In the afternoon, the sun burned through and I worked on early pruning. The apricots and plums will be showing definite signs of life soon, and it is important to prune them before the sap has begun to flow. I set my ladder firmly into the still-soggy ground and worked away, face and fingers cold from the breeze.

An eagle wheeled overhead, catching the wind as it came down the valley. I tried to follow it with my camera, but it was too quick—dipping, pausing, and then drifting effortlessly away. I turned back to my work, gathering up the prunings as a treat for the rabbits. They like nothing so well in February as a few twigs with fresh buds beginning on them.

As the sun moved toward the hills, I took Shadow up to the highlands. Everywhere the ground was marked by the heaving of frost and the prints of the deer and elk who make a daily trek across this land. But between two rocks I found the first wildflowers of the spring, Salt-and-Pepper Parsley (Lomatium piperi) peeking through.

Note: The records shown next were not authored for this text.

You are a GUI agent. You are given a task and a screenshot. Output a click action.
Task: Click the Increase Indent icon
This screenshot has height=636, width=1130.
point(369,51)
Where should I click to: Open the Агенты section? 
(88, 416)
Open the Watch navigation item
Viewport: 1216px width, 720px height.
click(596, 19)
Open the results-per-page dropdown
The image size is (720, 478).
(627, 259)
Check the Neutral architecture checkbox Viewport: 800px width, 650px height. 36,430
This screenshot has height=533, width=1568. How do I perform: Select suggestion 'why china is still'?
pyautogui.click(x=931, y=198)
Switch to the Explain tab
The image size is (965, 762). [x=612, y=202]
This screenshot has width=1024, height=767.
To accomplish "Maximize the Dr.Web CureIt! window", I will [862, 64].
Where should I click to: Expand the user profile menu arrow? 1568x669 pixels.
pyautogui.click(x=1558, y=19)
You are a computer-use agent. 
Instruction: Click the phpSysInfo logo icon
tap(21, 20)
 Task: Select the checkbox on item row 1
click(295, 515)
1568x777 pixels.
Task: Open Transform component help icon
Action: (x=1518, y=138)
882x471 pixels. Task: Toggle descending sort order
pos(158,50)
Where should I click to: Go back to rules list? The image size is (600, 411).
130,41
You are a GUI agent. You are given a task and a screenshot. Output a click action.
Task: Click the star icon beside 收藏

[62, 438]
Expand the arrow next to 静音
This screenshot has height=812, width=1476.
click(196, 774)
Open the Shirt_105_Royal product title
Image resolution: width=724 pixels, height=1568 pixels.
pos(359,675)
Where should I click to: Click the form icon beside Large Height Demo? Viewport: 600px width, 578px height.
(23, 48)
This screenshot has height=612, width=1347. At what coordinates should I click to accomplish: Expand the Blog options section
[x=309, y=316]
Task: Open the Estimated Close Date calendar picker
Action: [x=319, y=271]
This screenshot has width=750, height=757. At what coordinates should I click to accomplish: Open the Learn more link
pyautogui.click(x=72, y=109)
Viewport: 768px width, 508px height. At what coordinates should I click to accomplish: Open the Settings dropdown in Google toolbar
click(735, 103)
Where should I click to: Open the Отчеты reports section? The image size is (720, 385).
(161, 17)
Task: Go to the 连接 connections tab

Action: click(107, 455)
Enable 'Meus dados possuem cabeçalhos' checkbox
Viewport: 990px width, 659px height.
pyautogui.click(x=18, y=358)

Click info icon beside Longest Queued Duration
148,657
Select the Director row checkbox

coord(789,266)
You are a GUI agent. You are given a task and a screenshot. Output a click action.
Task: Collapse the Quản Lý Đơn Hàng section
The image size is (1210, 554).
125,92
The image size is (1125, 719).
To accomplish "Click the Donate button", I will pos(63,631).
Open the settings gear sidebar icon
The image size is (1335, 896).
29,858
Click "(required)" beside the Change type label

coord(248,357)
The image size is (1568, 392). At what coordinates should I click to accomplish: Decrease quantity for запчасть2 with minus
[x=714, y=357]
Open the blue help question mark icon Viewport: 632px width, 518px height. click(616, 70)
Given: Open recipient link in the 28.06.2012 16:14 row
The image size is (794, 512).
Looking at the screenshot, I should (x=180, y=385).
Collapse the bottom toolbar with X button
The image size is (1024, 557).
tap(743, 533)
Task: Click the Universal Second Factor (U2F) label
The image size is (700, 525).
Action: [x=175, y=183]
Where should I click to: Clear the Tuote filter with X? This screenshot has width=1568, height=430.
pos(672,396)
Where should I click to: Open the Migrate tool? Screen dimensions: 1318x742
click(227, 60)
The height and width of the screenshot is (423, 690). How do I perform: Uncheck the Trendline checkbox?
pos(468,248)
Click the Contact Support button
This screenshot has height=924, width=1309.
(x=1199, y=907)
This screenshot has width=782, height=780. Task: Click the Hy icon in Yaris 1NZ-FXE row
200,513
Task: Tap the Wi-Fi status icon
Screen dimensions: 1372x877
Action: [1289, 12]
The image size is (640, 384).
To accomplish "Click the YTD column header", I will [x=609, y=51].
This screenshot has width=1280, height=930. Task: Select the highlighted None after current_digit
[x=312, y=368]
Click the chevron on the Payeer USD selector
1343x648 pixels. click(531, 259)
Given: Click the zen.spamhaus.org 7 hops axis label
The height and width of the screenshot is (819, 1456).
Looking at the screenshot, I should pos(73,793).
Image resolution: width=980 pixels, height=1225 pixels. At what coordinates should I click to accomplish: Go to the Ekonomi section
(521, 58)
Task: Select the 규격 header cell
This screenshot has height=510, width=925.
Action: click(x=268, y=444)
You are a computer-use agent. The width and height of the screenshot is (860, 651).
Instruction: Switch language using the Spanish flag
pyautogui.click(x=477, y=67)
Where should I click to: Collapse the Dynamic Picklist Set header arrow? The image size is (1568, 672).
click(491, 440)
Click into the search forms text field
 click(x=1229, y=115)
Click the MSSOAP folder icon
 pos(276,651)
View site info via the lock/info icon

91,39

At the summit of my hike, I stood for a moment and watched the clouds gathering over the southern fork of the valley. They looked thick, heavy, wet. As if they weren’t ready to give up winter’s control of the earth yet. I thought how like the earth we are—forever holding on to what is behind. Forever moving forward toward the new growth that awaits: caught in the balance between winter and spring, dormancy and sprouting, holding on and letting go.